I make these plans in my head.
I create timelines of what comes next.
I try to plan for all of the different contingencies.
The thoughts swirl round and round in my head.

If the FNA shows sperm, then we'll do IVF with mtese. How soon after the FNA can we schedule the mtese? How quickly could they get me ready for IVF ? Should I review the IVF calendar with the RE before the FNA? Which RE should we use - the big university RE where our first UR was or the private RE that is connected with our new UR? It's been a year since I had my bloodwork and ultrasound and hystrosonogram - will I need to get all of that done again?

If the FNA shows no sperm, then we'll do iui with ds. How quickly could we move forward with iui? Should we travel to the City for the university RE or the private RE? or should we interview the one local RE? Do we really want to do iui? - how many? - medicated? - before we switch to ivf with ds?

In either case we'll need donor sperm. If we wait until after the FNA will there be enough time to order ds so that it arrive in time for the ivf or iui? How long will it take us to choose? How will we choose? What if we can't choose? What if we can't choose, and ML decides that he wants a known donor and we have to wait another 6 months for quarantine?

The costs keep adding up.
The waiting keep adding up.
My tolerance for living like this is growing thin.
My happy pills don't feel like they are working.
I feel like giving up at the same time that I feel like desperately hanging on.

I watch each month pass me by. Before we know it my sister will be pregnant, my bestie will start round two. ML wants to take it one step at a time. Wait until we get the FNA before we consider the next step. He feels okay about losing a little time in between decisions. I feel like I've been waiting for so long, and lost so much time already that there isn't any time to lose.

Besides that, I need to end this journey as soon as possible. Time lost isn't really time lost, it is more time spent in this suffering.
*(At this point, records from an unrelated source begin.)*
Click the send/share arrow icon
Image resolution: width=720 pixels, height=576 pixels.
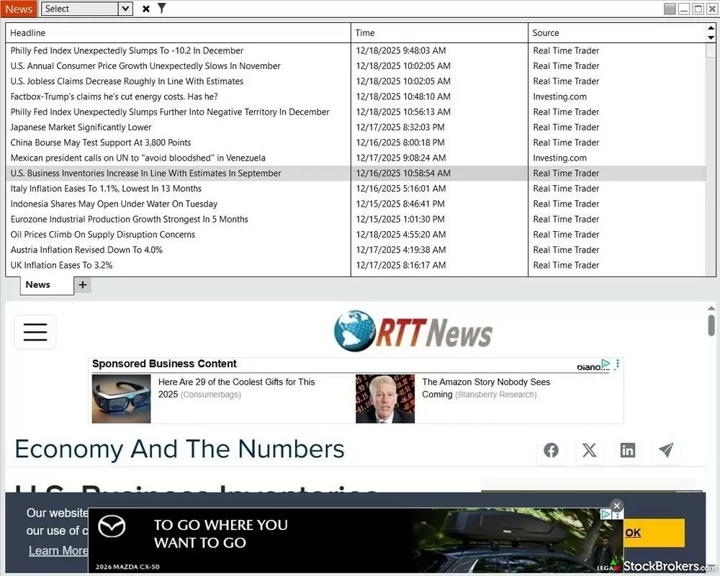[665, 450]
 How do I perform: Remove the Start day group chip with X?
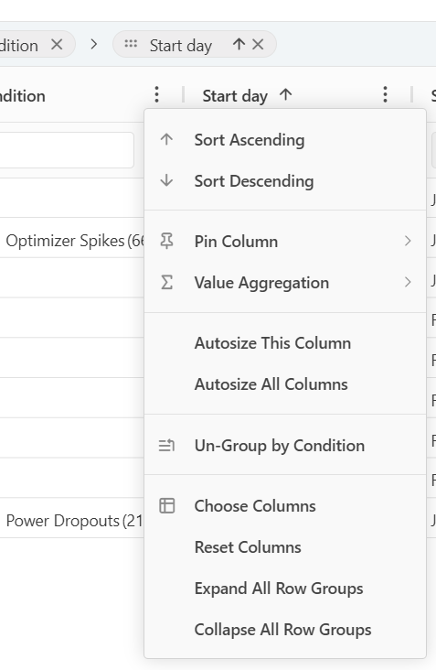[258, 45]
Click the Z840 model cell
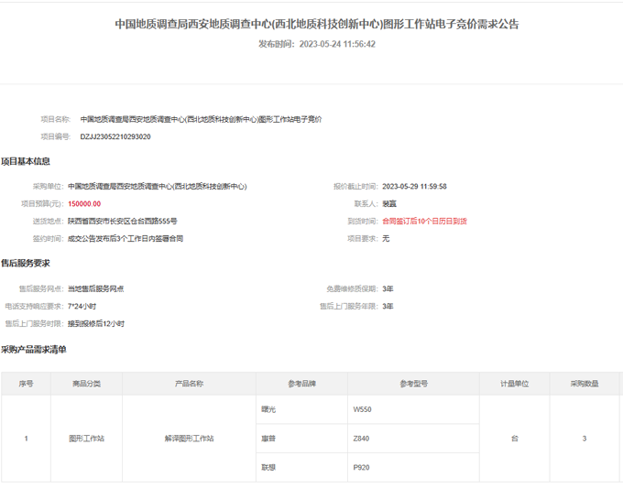 pos(361,439)
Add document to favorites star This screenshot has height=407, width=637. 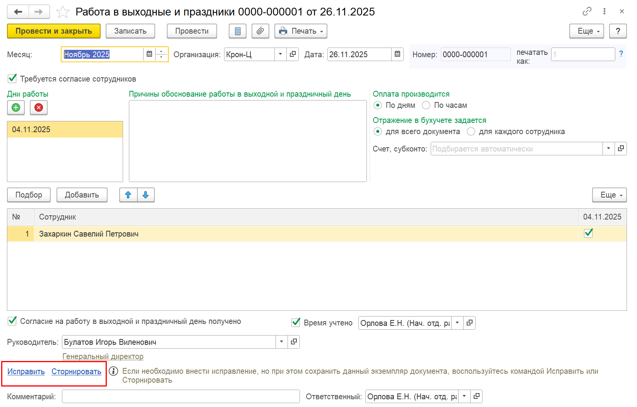click(63, 12)

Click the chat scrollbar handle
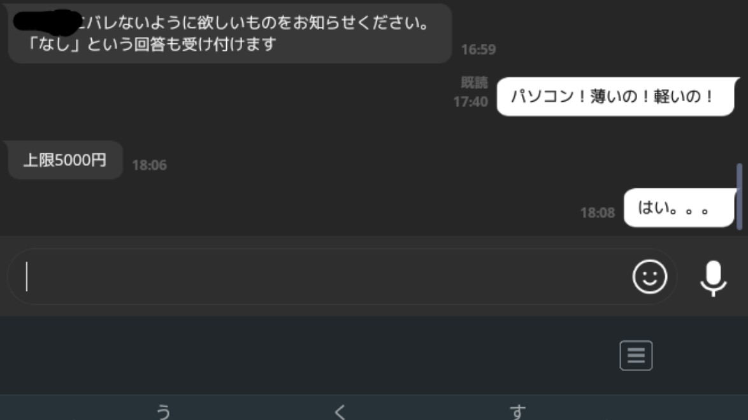coord(740,197)
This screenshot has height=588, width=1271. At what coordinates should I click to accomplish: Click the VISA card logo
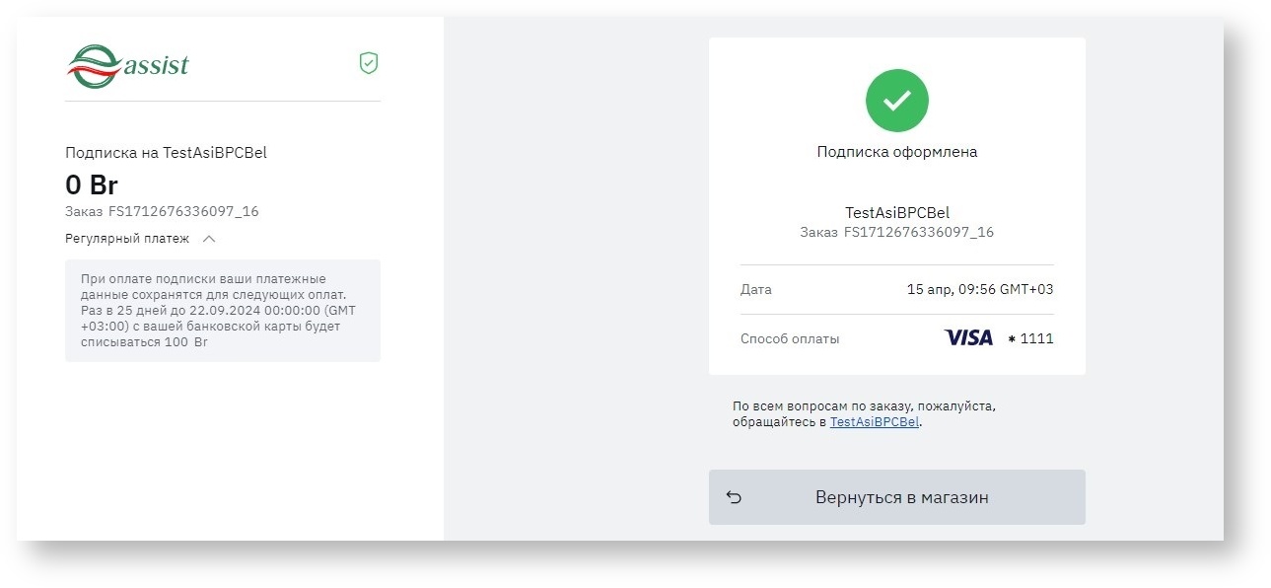[968, 338]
It's not neutral.

We are quickly approaching the end of the 6 months of FSH therapy. I wrote to the UR last night to schedule the final SA and FNA Map. We'll run out of the FSH on October 15th. At $1,700 per month, I'd rather not order a 7th box unless its necessary. The FNA results take about 2 weeks. So we want to schedule the FNA for the last week of September. I'd thought that we could maybe go right into the mtese/ivf with my October cycle (and be pregnant by my birthday in mid November), but in her reply email, she said that the Dr prefers to wait 3-6 months between an FNA and further surgery.
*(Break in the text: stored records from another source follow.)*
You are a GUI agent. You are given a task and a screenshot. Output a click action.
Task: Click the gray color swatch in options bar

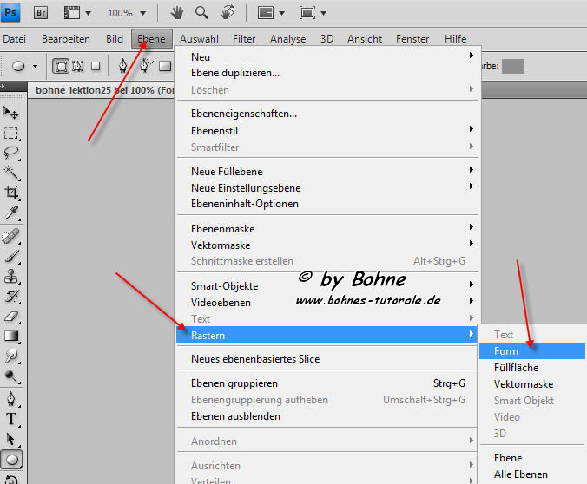tap(513, 66)
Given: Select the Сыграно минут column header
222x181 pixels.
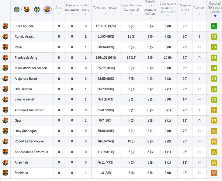Looking at the screenshot, I should click(x=185, y=7).
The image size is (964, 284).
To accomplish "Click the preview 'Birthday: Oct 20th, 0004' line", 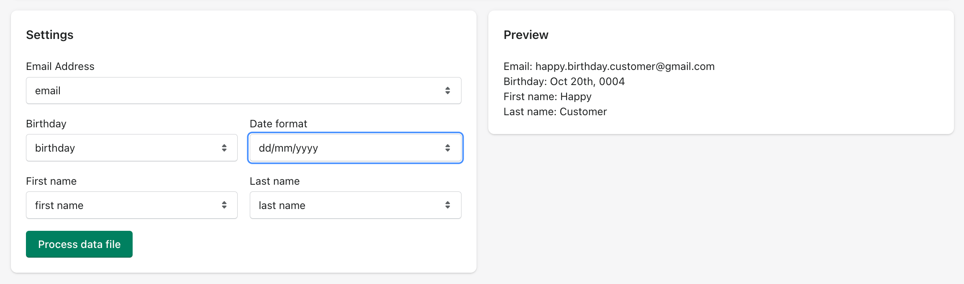I will 564,82.
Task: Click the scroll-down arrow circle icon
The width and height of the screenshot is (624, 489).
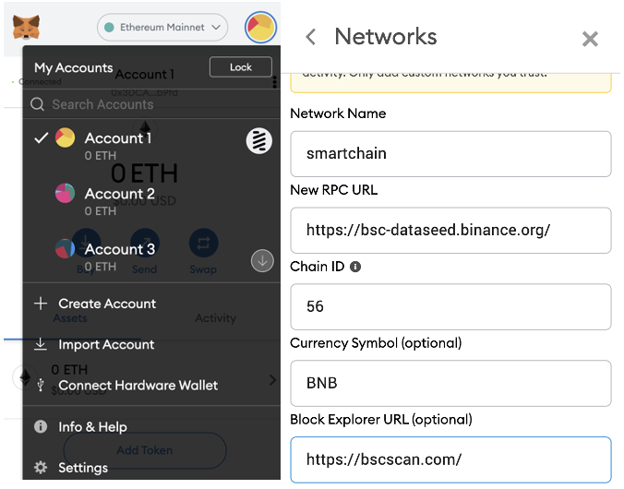Action: pos(262,261)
If the FNA shows sperm, I will cry with joy at the chance to spend another $4-8k on ongoing FSH, but it is an additional chuck of cash that I hadn't added up in my head yet. And that would put us into February as the earliest we could do IVF. and the waiting game continues.

I slipped it in, and I know it is yet another unrealistic idea, but I'm thinking about it. My birthday is in mid November, and if we did an October ivf/iui cycle I could potentially get my bfp as a birthday present. It is a crazy dangerous thing to think about, I know, but its what i think about.